Catalytic oxidation performance of CH₂Cl₂ over in-situ Cr-modified fly ash-based HZSM-5

In the catalytic combustion technology of chlorine-containing volatile organic compounds (CVOCs), the catalyst is prone to chlorine poisoning and exhibits insufficient deep oxidation capacity, which is the key bottleneck restricting its industrial application. In this study, a series of Cr-modified HZSM-5 catalysts were in-situ prepared by a one-step hydrothermal synthesis method using fly ash as the raw material. Advanced techniques such as XRD, UV-vis, XPS, N₂ adsorption-desorption, NH₃-TPD, O₂-TPD, and H₂-TPR were used to characterize the physical and chemical properties of the catalysts. Using dichloromethane（CH₂Cl₂） as the probe molecule, the effects of different Cr doping amounts and different Si/Al ratios on the catalytic purification and anti-chlorine poisoning were systematically studied.
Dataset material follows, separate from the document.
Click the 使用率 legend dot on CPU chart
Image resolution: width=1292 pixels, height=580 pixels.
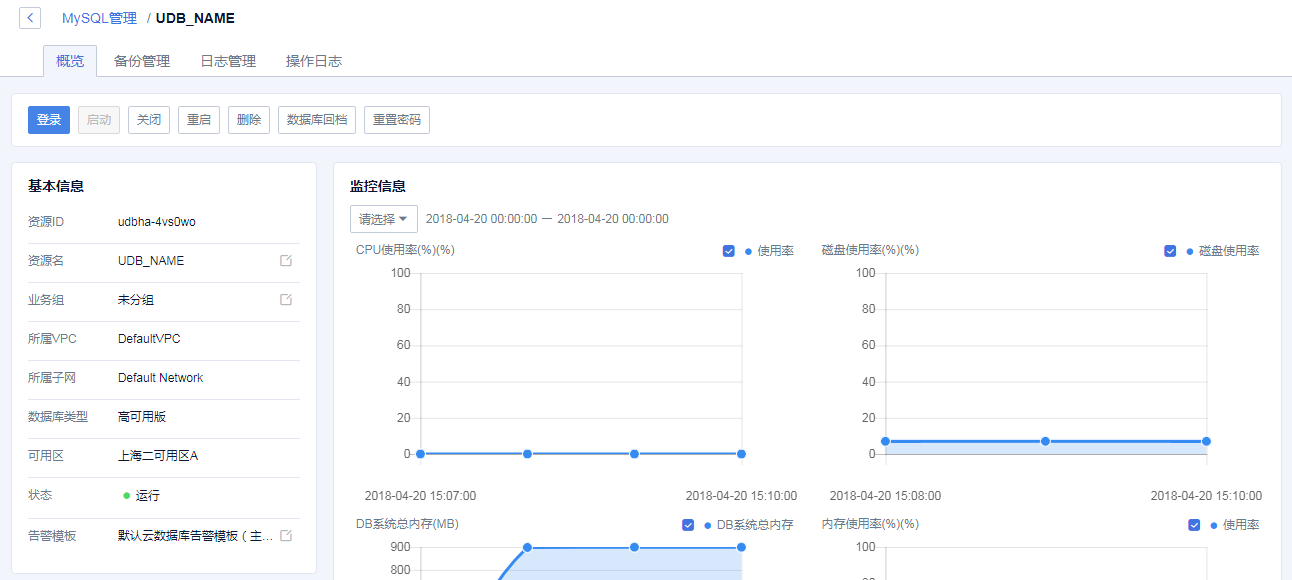point(750,251)
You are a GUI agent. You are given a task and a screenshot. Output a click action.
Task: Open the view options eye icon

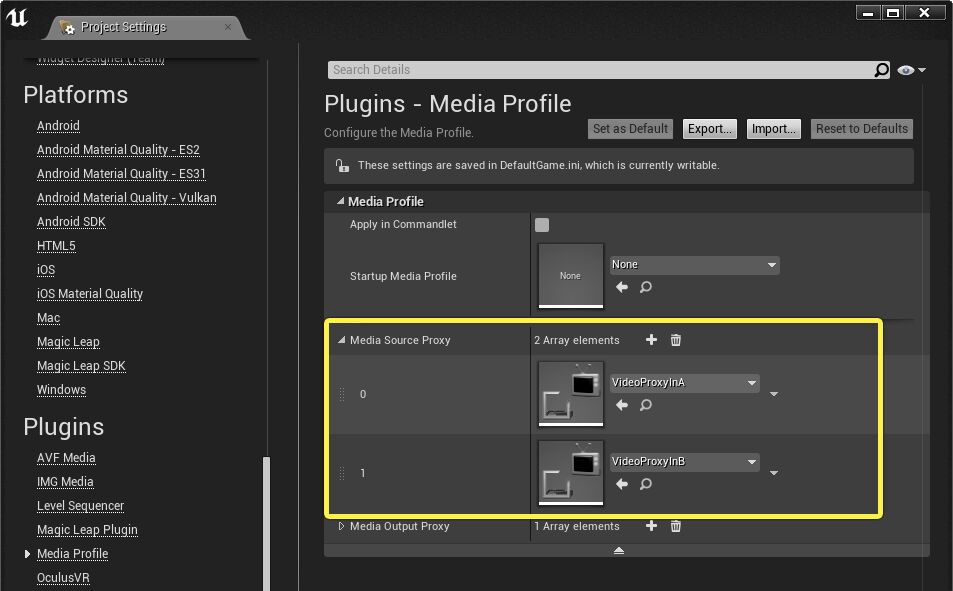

The results showed that in-situ Cr modification could effectively inhibit the formation of chlorine-containing by-products and significantly improve the oxidation performance of HZSM-5 zeolite for CVOCs. 1.2%Cr-HZSM-5 (Si/Al=50) had high surface acidity and redox properties, showing high ability for C-Cl bond cleavage and deep oxidation capacity toward CH intermediate components, with the highest CO₂ selectivity and lower Cl deposition. At 350℃, the conversion rate of dichloromethane reached 85%; the yields of CO₂ and HCl reached 75% and 60%, respectively; and no Cl₂ or other chlorine-containing by-products were detected. This study can provide a theoretical basis and experimental support for the development of a catalytic system for efficient degradation of CVOCs.